● **Data for the task**:
* * *
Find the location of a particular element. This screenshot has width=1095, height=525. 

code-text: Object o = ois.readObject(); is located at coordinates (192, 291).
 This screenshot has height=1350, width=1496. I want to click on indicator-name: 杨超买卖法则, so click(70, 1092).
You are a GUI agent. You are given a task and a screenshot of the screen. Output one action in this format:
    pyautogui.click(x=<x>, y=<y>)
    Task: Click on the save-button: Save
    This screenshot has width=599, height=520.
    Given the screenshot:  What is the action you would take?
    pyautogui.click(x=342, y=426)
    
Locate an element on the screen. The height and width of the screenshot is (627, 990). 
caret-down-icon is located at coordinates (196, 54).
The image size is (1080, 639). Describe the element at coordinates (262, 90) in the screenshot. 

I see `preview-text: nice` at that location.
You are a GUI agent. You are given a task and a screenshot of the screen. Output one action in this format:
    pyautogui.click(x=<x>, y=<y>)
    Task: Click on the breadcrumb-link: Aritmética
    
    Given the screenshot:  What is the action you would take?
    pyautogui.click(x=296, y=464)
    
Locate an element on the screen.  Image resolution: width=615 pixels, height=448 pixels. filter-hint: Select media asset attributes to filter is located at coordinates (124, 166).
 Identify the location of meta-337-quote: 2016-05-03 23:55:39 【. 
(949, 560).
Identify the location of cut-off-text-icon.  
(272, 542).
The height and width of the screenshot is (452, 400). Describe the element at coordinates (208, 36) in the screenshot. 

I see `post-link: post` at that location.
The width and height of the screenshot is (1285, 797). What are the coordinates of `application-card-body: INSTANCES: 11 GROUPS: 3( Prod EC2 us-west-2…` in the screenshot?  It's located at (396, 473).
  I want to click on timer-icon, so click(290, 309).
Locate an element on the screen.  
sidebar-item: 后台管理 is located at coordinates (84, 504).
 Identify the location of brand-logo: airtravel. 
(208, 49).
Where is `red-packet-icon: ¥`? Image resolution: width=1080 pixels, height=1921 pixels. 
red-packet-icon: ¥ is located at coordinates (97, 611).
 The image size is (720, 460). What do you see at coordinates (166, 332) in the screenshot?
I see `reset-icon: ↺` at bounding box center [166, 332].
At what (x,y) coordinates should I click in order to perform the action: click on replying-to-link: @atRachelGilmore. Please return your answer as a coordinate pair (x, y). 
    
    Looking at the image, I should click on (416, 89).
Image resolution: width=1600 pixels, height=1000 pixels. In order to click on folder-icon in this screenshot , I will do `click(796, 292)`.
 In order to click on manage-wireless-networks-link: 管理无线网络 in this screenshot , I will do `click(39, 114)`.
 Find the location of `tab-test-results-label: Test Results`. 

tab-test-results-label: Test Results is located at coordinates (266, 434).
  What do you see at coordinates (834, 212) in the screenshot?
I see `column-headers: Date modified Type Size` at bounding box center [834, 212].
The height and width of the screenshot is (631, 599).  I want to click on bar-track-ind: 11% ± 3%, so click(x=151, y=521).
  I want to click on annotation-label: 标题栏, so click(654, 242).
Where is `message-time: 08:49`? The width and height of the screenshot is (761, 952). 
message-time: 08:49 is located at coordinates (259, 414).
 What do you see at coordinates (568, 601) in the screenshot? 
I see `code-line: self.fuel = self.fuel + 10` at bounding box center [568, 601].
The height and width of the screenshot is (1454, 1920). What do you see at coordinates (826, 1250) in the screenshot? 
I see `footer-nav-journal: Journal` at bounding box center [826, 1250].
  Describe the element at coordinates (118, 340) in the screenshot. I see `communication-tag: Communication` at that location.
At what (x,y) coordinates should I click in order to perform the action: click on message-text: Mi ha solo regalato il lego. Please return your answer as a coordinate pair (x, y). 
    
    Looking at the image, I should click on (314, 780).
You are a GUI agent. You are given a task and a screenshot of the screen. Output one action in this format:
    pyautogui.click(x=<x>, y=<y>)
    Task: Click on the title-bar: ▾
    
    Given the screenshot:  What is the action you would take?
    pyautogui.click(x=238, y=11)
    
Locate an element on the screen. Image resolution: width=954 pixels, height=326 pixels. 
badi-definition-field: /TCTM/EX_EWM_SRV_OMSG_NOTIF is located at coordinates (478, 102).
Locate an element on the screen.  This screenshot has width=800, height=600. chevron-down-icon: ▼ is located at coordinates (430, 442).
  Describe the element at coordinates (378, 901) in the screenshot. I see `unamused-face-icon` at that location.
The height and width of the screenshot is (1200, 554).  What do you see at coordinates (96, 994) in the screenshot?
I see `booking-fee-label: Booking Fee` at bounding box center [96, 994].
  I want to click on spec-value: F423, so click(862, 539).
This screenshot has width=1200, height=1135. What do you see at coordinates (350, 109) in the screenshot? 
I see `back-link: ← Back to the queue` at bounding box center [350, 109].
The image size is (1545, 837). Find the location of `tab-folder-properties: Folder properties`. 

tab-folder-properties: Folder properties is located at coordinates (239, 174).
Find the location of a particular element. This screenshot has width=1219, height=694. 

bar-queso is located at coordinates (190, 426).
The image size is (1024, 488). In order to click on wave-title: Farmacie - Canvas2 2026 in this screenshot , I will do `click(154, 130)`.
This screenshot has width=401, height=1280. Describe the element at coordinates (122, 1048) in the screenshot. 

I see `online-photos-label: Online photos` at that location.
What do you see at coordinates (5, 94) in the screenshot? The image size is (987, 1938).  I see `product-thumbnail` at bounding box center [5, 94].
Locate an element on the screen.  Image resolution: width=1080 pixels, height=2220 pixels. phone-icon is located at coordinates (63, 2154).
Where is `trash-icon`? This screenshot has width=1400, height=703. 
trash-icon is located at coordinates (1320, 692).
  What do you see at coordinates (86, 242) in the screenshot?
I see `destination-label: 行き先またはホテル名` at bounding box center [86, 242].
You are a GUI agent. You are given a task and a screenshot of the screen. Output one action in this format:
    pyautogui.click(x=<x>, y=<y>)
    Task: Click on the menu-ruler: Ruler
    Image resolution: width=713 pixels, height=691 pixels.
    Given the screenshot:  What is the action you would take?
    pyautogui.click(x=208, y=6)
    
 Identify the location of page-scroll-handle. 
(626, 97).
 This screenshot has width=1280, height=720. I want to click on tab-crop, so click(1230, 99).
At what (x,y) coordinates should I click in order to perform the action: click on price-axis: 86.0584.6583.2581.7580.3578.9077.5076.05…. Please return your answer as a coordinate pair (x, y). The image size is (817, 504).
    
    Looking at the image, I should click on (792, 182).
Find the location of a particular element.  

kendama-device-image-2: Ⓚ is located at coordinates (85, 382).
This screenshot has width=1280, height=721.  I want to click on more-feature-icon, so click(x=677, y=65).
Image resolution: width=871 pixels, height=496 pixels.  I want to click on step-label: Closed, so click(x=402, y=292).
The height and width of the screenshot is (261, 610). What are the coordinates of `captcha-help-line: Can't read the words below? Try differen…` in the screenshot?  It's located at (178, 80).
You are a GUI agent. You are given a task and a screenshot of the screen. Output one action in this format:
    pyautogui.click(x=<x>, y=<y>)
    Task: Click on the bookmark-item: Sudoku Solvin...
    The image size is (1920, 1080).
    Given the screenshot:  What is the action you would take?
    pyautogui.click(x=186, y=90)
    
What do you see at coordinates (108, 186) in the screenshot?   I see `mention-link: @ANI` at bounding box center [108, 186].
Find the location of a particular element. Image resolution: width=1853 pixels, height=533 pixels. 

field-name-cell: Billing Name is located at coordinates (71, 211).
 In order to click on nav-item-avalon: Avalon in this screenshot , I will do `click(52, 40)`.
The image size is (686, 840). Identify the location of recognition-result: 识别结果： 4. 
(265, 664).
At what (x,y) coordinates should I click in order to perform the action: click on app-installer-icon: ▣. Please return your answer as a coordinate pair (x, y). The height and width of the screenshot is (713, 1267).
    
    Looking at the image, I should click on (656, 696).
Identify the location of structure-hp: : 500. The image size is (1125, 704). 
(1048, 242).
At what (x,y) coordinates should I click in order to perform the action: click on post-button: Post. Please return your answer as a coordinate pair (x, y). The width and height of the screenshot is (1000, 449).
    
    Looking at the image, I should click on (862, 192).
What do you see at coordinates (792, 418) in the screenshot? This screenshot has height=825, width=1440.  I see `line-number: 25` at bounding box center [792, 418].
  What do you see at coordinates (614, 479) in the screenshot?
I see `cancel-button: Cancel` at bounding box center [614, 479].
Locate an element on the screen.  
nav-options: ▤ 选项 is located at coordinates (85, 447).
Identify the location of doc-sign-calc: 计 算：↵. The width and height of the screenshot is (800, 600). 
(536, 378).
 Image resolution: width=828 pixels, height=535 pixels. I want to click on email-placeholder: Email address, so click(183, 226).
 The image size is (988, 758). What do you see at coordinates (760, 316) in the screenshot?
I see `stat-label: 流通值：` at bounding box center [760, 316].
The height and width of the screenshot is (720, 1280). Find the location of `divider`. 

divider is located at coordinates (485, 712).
* * *
● **Task statement**:
Rewrite the records from the line containing "What do you see at coordinates (834, 212)" through the line containing "message-time: 08:49 is", changing "Where is" to "What is the location of" and leaving everything else the same. Give only those lines.

● **Answer box**:
  What do you see at coordinates (834, 212) in the screenshot?
I see `column-headers: Date modified Type Size` at bounding box center [834, 212].
The height and width of the screenshot is (631, 599).  I want to click on bar-track-ind: 11% ± 3%, so click(x=151, y=521).
  I want to click on annotation-label: 标题栏, so click(654, 242).
What is the location of `message-time: 08:49`? The width and height of the screenshot is (761, 952). 
message-time: 08:49 is located at coordinates (259, 414).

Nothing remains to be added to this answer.